Entries supplied:
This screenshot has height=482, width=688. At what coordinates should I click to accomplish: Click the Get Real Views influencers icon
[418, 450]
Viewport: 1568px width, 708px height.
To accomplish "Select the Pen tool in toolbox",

...

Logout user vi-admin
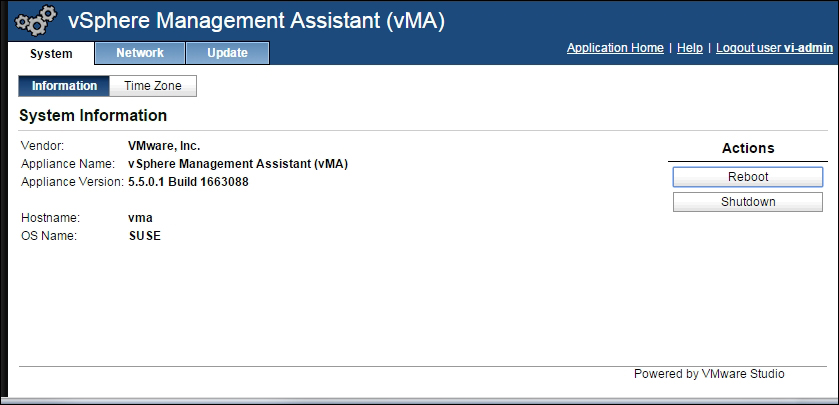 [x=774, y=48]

Problem description:
Within the material above, output exactly the lines from the one with "Viewport: 1568px width, 708px height." through the one with "the Pen tool", end lines included, and nothing besides.

Solution to this problem:
Viewport: 1568px width, 708px height.
To accomplish "Select the Pen tool in toolbox",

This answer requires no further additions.